● **QUOTED TEXT**
━━━━━━━━━━━━━━━━

Alston's meltdown clearyshows we need jack/williams

Felton is good but I like these two's size at PG.


----------



## macro6 (Jul 23, 2002)

Why is Mitchell playing BOSH so many minutes? What is he trying to prove?


----------



## Turkish Delight (Mar 17, 2004)

At least the Raptors are starting to make a game out of it.
The Hawks have won only 11 games all season, it was be pathetic to lose two games to them this year.


----------



## Turkish Delight (Mar 17, 2004)

macro6 said:


> Why is Mitchell playing BOSH so many minutes? What is he trying to prove?


After the last game he said something about how he wants Bosh to go through the emotions of losing and facing embarassment so he can cope better with it in the future.


----------



## Numbed One (Jun 8, 2003)

I hope we draft Jack... I hope we draft Jack.

If Gerald Green is taken before our first pick, we should go with Jack. Or, if we think Jack will be gone before our second pick, I think we pass on Green and take Jack. We need a solid PG very badly.

━━━━━━━━━━━━━━━━

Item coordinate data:
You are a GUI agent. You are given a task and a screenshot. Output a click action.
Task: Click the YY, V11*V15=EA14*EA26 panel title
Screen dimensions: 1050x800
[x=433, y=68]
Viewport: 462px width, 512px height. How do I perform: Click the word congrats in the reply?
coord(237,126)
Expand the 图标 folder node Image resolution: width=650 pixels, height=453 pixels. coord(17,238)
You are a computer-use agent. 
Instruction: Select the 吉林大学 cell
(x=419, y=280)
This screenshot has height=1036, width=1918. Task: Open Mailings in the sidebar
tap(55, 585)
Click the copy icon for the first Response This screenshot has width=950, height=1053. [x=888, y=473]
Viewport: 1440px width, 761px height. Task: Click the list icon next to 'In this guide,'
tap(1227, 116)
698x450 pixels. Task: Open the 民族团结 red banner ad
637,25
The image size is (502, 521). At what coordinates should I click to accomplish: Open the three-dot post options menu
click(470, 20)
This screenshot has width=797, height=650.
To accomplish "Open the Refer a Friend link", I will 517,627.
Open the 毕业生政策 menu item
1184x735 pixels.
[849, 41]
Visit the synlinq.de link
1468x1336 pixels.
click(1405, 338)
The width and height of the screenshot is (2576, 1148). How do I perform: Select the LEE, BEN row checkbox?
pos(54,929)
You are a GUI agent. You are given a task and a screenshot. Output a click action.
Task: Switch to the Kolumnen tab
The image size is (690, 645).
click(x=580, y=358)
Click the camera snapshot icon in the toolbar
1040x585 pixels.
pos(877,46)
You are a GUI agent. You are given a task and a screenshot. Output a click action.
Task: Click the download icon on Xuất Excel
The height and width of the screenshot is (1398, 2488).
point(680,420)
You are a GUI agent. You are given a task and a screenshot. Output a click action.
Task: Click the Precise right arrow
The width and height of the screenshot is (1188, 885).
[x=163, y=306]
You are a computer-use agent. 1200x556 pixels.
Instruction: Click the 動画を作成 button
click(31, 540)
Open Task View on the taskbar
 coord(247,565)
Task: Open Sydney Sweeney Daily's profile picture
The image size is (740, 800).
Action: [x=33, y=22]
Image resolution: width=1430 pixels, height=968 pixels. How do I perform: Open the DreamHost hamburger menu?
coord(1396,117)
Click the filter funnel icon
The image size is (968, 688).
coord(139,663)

━━━━━━━━━━━━━━━━

● **WORK TO COMPLETE**
1. In the basketball forum thread, rewrite the stretch from "## macro6 (Jul" through "them this year.", replacing "Hawks" with "Celtics".
2. According to the basketball forum thread, why is Mitchell playing Bosh so many minutes? Answer in one to three sentences.

● **SOLUTIONS TO THE PROBLEMS**
1.
## macro6 (Jul 23, 2002)

Why is Mitchell playing BOSH so many minutes? What is he trying to prove?


----------



## Turkish Delight (Mar 17, 2004)

At least the Raptors are starting to make a game out of it.
The Celtics have won only 11 games all season, it was be pathetic to lose two games to them this year.

2. After the last game, Mitchell said he wants Bosh to go through the emotions of losing and facing embarrassment. That way Bosh can cope better with it in the future.